Fish oil is rich in omega-3 fatty acids, which aid in energy metabolism and utilizing fatty acids high in energy density. It has been shown to reduce levels of pro-inflammatory mediators because fish oil contains high amounts of omega-3 fatty acids, eicosapentaenoic acid (EPA), docosahexaenoic acid (DHA), and other polyunsaturated fatty acids (PUFAs) [28]. In a study of GI cancer patients undergoing surgical intervention, adding fish oil to arginine improved post-surgical outcomes and shortened recovery compared to no nutritional support in 305 patients [29]. Interestingly, this study found no difference in patients that were given the supplements only prior to surgery compared to those given the supplements both prior to and following surgery. This may indicate a preventive effect of fish oil on systemic inflammation. Although not statistically significant, patients given fish oil both pre- and post-surgery lost less weight compared to no supplementation or pre-surgery supplementation only. In a review on the use and effect of omega-3 fatty acids and fish oil preparation in cancer cachexia, a number of included studies reported an increase in body weight with fish oil supplementation; however, inflammatory parameters were either not impacted or the change was not uniform between different studies [30]. A clinical study in patients with breast cancer indicated lower plasma high-sensitivity C-reactive protein and maintaining CD4+ T lymphocytes in the experimental group with fish oil enriched in EPA and DHA supplementation for 30 days compared to a control group whose CD4+ lymphocytes significantly decreased [31]. However, other pro-inflammatory markers remained unchanged between the groups, supporting a differential impact of fish oil supplementation on biological markers and patient outcomes.

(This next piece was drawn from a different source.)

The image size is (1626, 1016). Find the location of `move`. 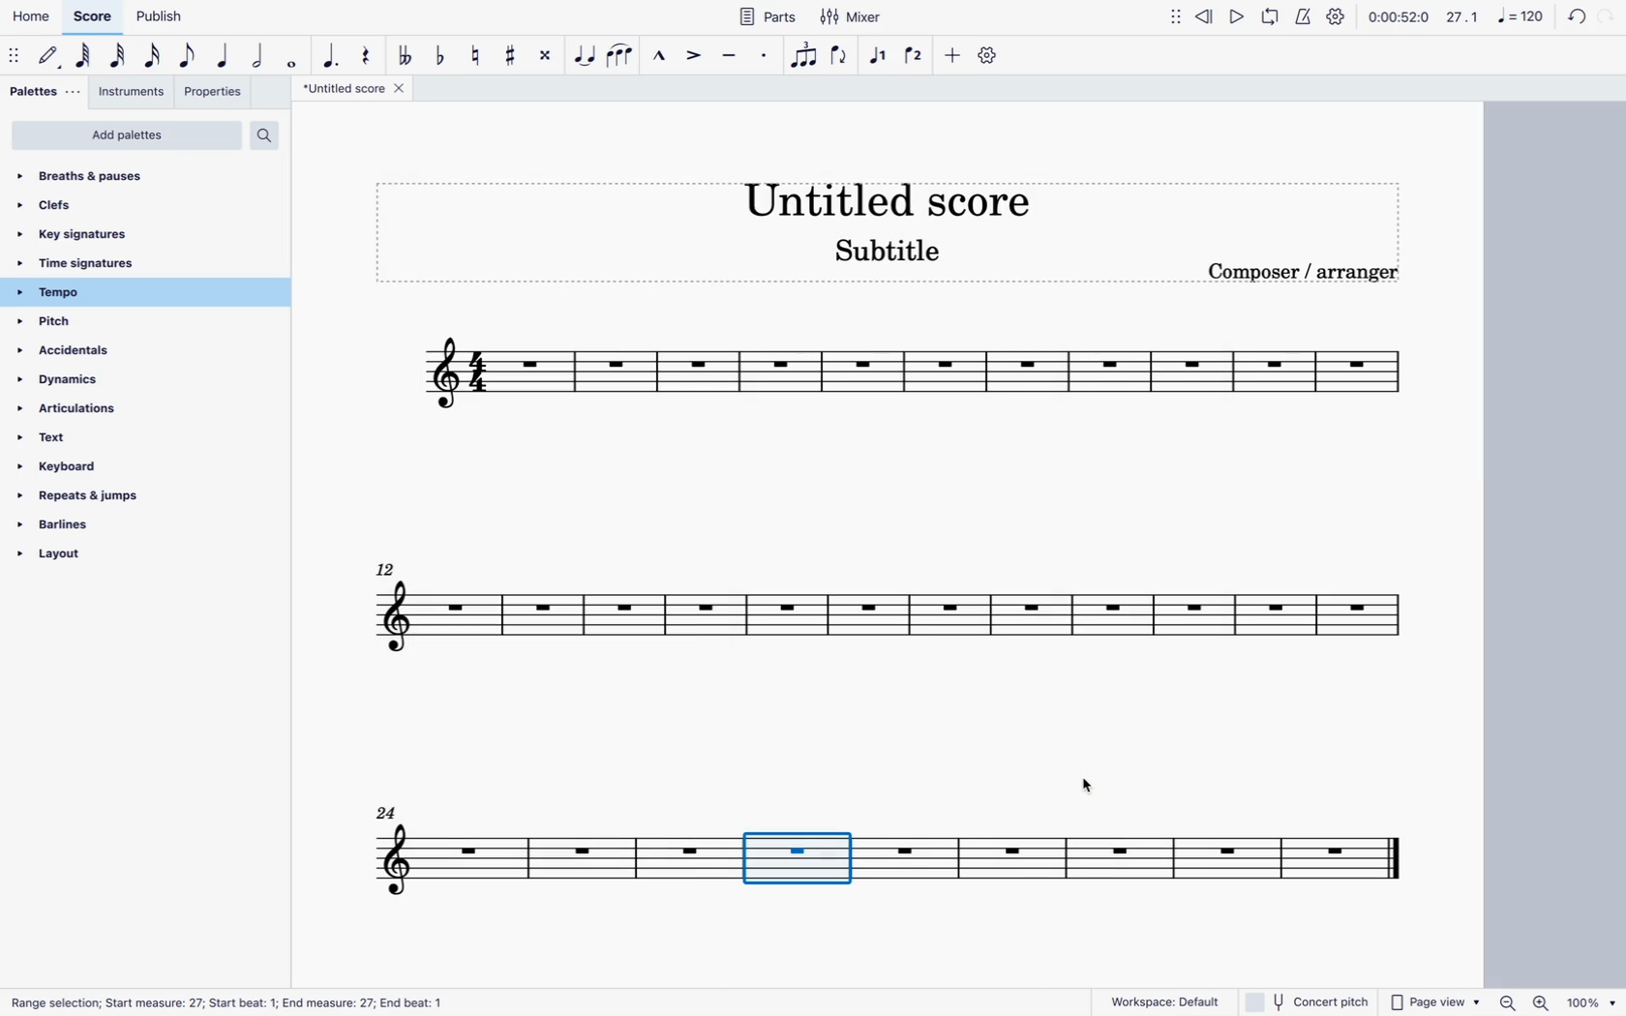

move is located at coordinates (1170, 15).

A placebo-controlled study in 128 GI cancer patients with cachexia indicated that fish oil-enriched nutritional support leads to lower C-reactive protein blood levels while increasing skeletal and lean muscle mass compared to the placebo group over 6 months of treatment [32]. The group receiving fish oil also showed improved chemotherapy tolerance compared to the control group, indicating a direct benefit of therapeutic outcome. The findings of this study indicated that overall survival was not significantly different between the fish oil supplement group and the placebo group [32]. However, a subgroup of patients with the modified Glasgow Prognostic Score (mGPS) of 1 or 2 benefited the most from nutritional supplementation of fish oil by significantly prolonging survival time compared to the same subgroup without the supplementation [32].

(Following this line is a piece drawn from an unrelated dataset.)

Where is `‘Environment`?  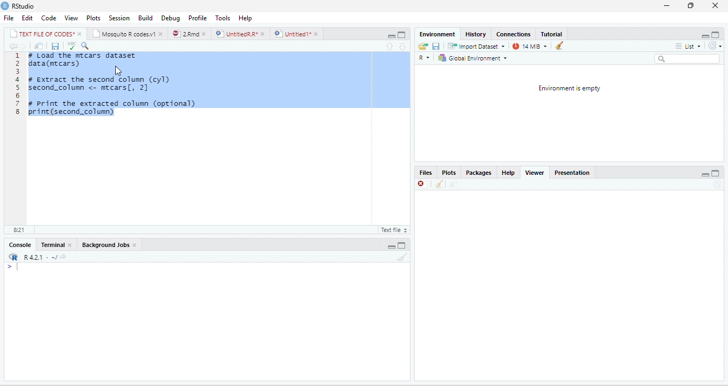
‘Environment is located at coordinates (436, 34).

In a small clinical study of 33 patients with pancreatic cancer who had developed cachexia, fish oil and marine phospholipids were compared to examine the improvement of quality of life and weight stability [33]. Both groups received an equal amount of 0.3 g omega-3 fatty acids over a course of 6 weeks. Both groups presented with similar outcomes, indicating the benefit of omega-3 fatty acids in preventing weight loss and stabilizing lean muscle mass. In both groups, serum C-reactive protein levels were reduced by more than 50%, while high-density lipoprotein increased by 22% only in the fish oil group. Furthermore, only the fish oil supplement group showed a positive correlation with improved global quality of life as the concentration of EPA increased over the study period.

A triple-blind randomized clinical trial compared fish oil that contained 1.0 g EPA and 0.5 g DHA in 3.6 g of total supplement to olive oil without either ingredient or polyunsaturated fatty acids in 45 cachectic patients with colorectal or gastric cancer over nine weeks [34]. While the global quality of life decreased for both groups, fatigue and nausea/vomiting were significantly worse in the olive oil group compared to the fish oil group for both types of GI cancers. Appetite loss was significantly higher in the olive oil group, although it also increased in the fish oil group, albeit not clinically significant. The authors point to limitations of the study given that olive oil may also contain anti-inflammatory compounds such as oleic acid that make a definitive determination of the beneficial effects of fish oil difficult.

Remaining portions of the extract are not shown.